Pixelizing 3D objects

An exploration of rendering 3D objects to look like 2D pixel art sprites.

12 min readSep 14, 2020

One of my fondest memories is of my brother and I playing through Breath of Fire IV on the original PlayStation. It’s a great game for many reasons, but in my opinion one of its most distinctive aspects was the art style:

A battle sequence. The scene is 3D objects, but the characters are not!

Outside of battles, the sprite/3D mix continues.

The scenes were mostly 3D objects (albeit low poly), with hand drawn 2D sprites for the characters. This gave a really distinctive style to the game.

Breath of Fire IV used sprites for characters because they allowed a greater level of detail than could be achieved with 3D models, given the hardware of the time. Nowadays, hardware has no problem drawing meshes with millions of triangles. Even so, pixel art is still extremely popular and widely used in video games due to its crisp and distinctive style.

The farm simulator **Stardew Valley** received critical acclaim, and won praised for its cheerful aesthetic.

Moonshell Island also has a vibrant pixel charm to it.

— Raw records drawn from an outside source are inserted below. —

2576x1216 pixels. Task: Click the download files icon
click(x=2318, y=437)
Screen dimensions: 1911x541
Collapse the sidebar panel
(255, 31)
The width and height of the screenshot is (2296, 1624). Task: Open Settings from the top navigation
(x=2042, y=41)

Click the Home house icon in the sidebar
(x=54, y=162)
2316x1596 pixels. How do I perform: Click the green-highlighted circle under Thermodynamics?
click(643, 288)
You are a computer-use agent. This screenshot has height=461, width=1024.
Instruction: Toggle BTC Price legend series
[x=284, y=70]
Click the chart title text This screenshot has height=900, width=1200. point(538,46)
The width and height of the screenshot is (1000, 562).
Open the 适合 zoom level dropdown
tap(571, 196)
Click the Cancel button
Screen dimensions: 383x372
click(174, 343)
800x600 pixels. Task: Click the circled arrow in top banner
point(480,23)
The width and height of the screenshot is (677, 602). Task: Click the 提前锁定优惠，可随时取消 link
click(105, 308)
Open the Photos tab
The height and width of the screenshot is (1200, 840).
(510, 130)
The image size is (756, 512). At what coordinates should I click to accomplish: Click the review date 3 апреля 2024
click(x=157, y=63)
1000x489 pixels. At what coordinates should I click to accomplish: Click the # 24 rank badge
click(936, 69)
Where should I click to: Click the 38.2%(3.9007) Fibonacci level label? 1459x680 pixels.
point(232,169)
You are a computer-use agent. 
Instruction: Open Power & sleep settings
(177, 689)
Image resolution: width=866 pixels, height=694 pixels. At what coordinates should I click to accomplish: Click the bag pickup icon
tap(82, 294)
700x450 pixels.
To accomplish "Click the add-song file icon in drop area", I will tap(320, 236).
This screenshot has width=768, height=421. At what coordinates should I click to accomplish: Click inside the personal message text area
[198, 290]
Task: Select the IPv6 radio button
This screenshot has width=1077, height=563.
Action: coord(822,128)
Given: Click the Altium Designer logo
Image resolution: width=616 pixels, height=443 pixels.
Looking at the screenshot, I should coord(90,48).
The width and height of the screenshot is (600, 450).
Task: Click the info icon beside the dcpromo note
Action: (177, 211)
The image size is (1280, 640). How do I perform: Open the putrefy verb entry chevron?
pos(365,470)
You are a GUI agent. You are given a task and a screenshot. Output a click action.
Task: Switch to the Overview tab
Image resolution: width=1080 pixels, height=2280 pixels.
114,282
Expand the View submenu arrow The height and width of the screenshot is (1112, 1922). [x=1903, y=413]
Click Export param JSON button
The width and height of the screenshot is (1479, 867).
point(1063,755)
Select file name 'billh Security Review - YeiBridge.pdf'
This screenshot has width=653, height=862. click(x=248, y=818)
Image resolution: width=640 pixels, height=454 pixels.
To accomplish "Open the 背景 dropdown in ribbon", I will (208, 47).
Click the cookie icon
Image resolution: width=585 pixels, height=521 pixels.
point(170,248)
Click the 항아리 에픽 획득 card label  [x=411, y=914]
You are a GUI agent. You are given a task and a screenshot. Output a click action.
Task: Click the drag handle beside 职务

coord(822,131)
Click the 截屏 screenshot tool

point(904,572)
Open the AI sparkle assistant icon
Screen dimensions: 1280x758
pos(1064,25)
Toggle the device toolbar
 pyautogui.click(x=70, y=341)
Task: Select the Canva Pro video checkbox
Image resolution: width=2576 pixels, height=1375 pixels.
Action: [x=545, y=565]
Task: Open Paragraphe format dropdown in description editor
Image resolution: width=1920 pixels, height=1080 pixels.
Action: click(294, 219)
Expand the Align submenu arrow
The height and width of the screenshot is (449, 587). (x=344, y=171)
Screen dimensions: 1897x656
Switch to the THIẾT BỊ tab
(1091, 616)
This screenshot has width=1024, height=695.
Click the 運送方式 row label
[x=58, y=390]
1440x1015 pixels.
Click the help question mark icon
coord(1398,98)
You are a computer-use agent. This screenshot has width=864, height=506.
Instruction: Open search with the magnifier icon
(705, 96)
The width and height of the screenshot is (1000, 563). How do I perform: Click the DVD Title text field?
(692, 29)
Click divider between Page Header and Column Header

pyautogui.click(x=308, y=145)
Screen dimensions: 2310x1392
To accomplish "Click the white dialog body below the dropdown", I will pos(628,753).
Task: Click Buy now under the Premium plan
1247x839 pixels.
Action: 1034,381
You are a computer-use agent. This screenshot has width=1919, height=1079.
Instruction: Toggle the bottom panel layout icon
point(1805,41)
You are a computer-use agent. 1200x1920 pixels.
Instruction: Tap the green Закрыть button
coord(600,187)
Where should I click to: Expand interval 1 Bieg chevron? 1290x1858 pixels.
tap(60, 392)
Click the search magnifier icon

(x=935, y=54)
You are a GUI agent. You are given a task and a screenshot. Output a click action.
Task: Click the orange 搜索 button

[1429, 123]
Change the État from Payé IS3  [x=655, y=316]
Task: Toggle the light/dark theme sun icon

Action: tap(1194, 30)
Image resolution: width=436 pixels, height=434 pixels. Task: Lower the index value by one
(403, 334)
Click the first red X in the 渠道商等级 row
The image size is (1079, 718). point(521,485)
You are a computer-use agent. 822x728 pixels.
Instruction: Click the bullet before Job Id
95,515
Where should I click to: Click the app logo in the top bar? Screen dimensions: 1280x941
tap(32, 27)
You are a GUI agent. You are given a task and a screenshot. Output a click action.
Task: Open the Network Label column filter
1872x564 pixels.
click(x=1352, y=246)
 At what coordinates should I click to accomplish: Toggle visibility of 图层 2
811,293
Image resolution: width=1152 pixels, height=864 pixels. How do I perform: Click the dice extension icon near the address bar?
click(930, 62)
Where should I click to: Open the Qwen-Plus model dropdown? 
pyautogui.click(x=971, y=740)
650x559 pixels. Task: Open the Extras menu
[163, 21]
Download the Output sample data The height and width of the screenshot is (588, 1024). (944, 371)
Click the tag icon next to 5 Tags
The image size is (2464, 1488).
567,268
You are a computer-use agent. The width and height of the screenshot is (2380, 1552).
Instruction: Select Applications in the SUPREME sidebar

The upcoming Zealot mixes 3D and 2D art styles in a way that is reminiscent of Breath of Fire IV, albeit with a grubbier palette!

Songs of Conquest also mixes 2D sprites with a 3D world.

Capturing that pixel charm

I wanted to capture that ‘Breath of Fire’ aesthetic for my own video game. Although hand-drawn 2D sprites can look fantastic, there are a few disadvantages that come with using them:

Draw order — sorting issues become apparent in more complicated scenes. Intersections between objects is also not possible, because sprites are flat. Think of two spheres, side-by-side — one will always be drawn in front of the other, even if the geometry should be intersecting.
I’m not good at pixel art — I can make 3D models, but I am much less capable at drawing nice-looking pixel art. This is definitely a personal thing, but I am not alone!
Drawing sprites from different angles and animations are tedious— Let’s say I finally draw my sprite and get it to look good. Now I want to view it from another angle, so I have to draw it again…and again…and again… Now imagine I want to animate it, for example to show a character running. It adds up quickly to a lot of images that each must be illustrated! For instance, for only a 5 frame walk cycle, seen from 45 degree angles, I would require 5x8 = 40 different sprites to be drawn.
Lighting and shadows — sprites can be correctly lit if the artist has also made a normal map, but this requires extra work on top of drawing the sprite in the first place. Proper shadows in a 3D scene are not possible, because the sprite lacks depth.
Attachments/equipment gets hard — this is game specific, but comes up frequently. Imagine that I have a character, and that character holds an item — lets say a sword — which I want to be able to swap during gameplay. In what order should the character and the item be drawn? Is the sword in front of the body? Well, yes, so I should draw my character’s sprite before the sword. But the character’s hand is also in front of the sword, so I need to draw that after I draw the sword. This can be solved by managing draw orders and breaking character sprites up into different layers, but it quickly becomes tedious.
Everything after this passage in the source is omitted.